BMJ: Day 10 Consider Your Positive Memories

Now it’s time for something positive. Yesterday’s entry in my “Beautiful Me Journal” was focused on bringing to the surface the horrible and negative things I say to myself. I certainly hope my negative thoughts are not triggering anyone else’s, but I know this whole exploring what’s going on inside of me is for a purpose – to create a better image I have of myself. And I am trying to keep the suggestions in the book, “Beautiful You” in mind as I learn to accept myself as I am.  So, for day 10, I’m answering these questions:

What do you appreciate most about yourself?

One of my favorite compliments I received when I was growing up is that I am conscientious of others. I find my ability to be compassionate to other’s plight to be something I appreciate about myself.  And, as I write this, I become somewhat aware that this is something I have lost focus on. But, writing it also reminds me that this is at my core – even if I haven’t shown it in quite some time.

What are you most confident about?

This is a difficult question for me to answer. I am utterly unsure anymore, because I don’t feel like much of a success anymore in life. But, I’m going to force myself to answer the question and say I am quite confident in my mathematical abilities. I wasn’t always good at math, but as I progressed in school and went on to college, I really began to love it.  Sometimes, I feel like I should have pursued something that allowed me to exercise these skills.

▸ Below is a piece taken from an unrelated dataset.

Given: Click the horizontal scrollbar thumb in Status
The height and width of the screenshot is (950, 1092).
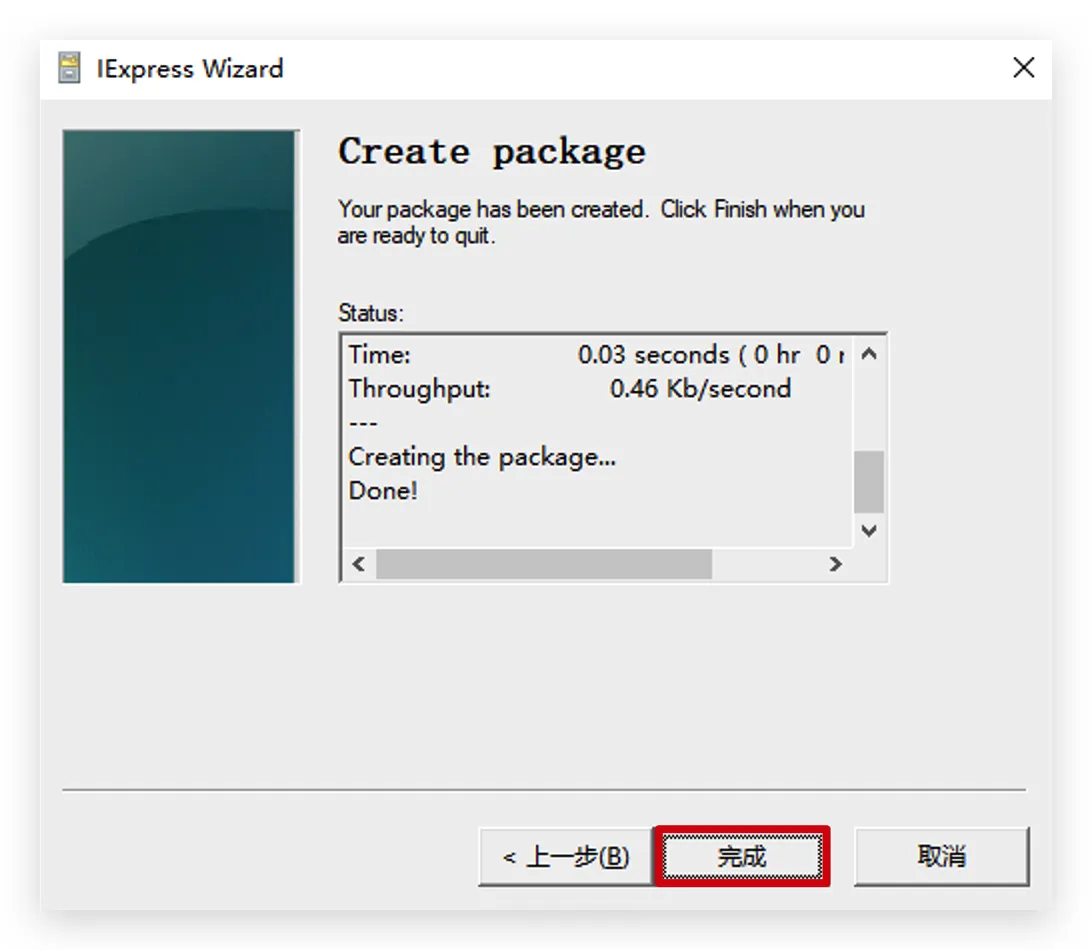Looking at the screenshot, I should pos(543,564).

What is the first positive memory you have of yourself?

First positive?  I’m not even sure. I have several as a child. There is the time my grandmother taught me how to hit a baseball. There are the many times I played with my cousin growing up. I loved fishing with my grandparents. So, I suppose time with family had a huge positive impact on me.

Was anyone there to witness that moment?

I think I mentioned family above….lol

If so, who was there and how did he, she or they react?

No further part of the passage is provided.